> [Records for this exercise]:
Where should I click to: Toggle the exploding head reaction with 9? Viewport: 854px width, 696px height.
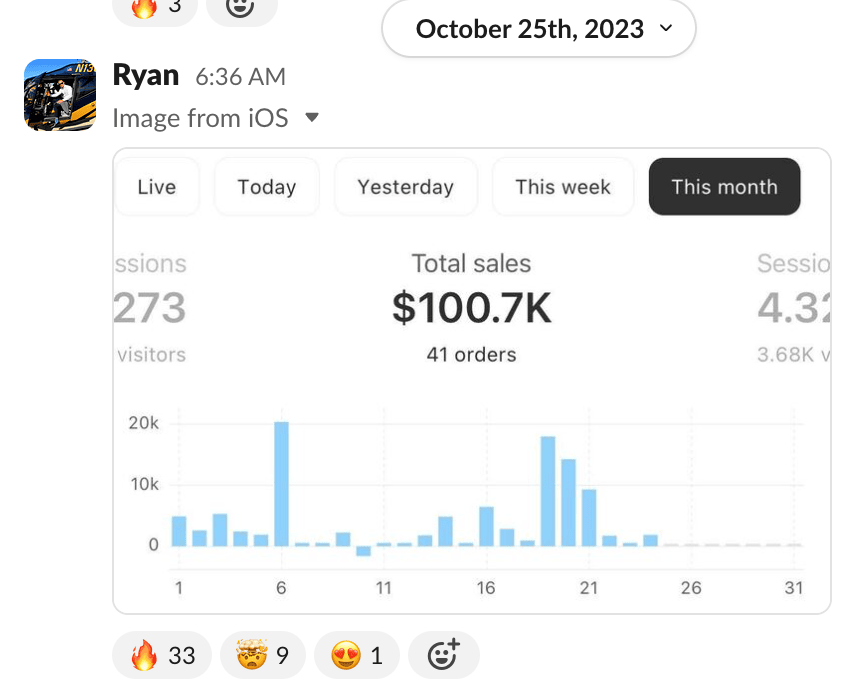pos(262,656)
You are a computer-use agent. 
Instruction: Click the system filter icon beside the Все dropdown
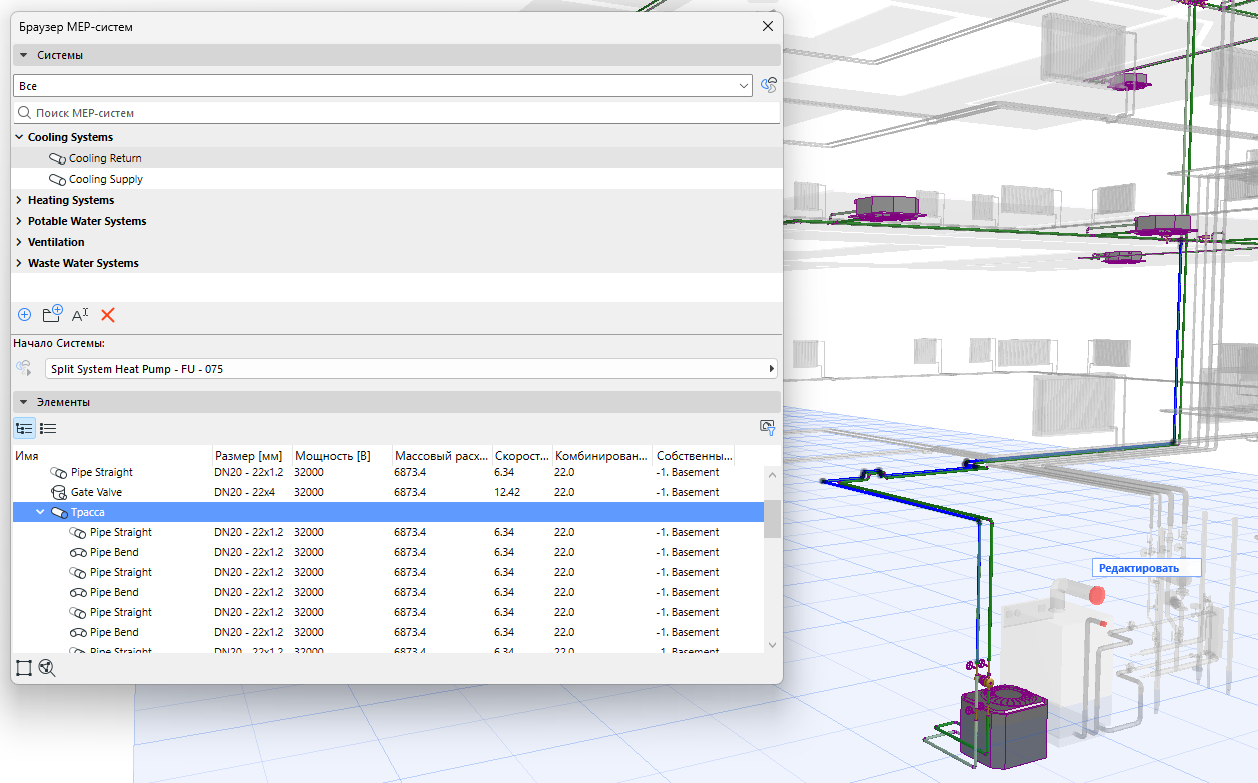(769, 86)
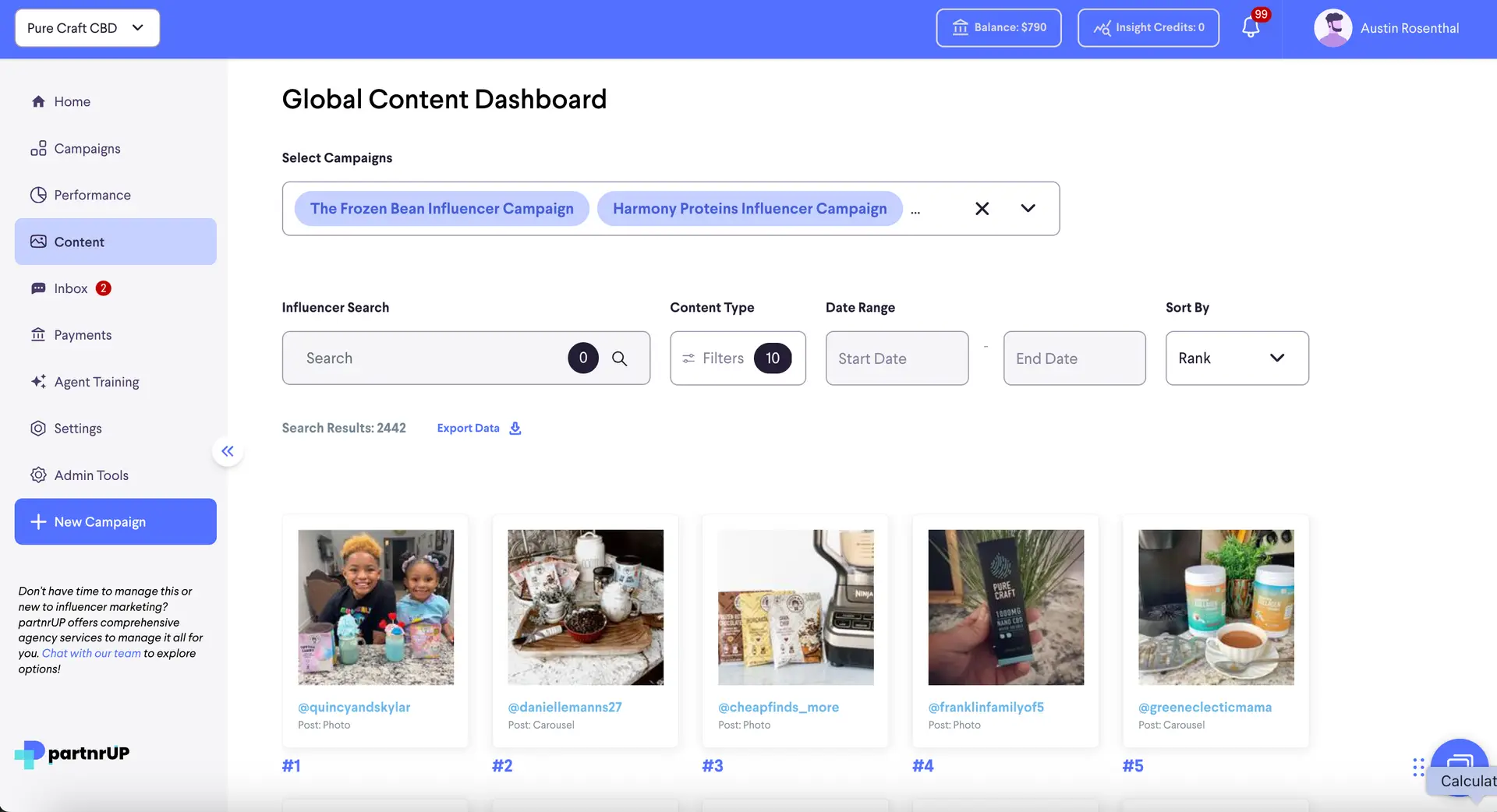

> [Requirements]: Gather every line above that contains the word "Instruction", and treat uppercase and lowercase as different.

> [Task result]:
Instruction: Click the system filter icon beside the Все dropdown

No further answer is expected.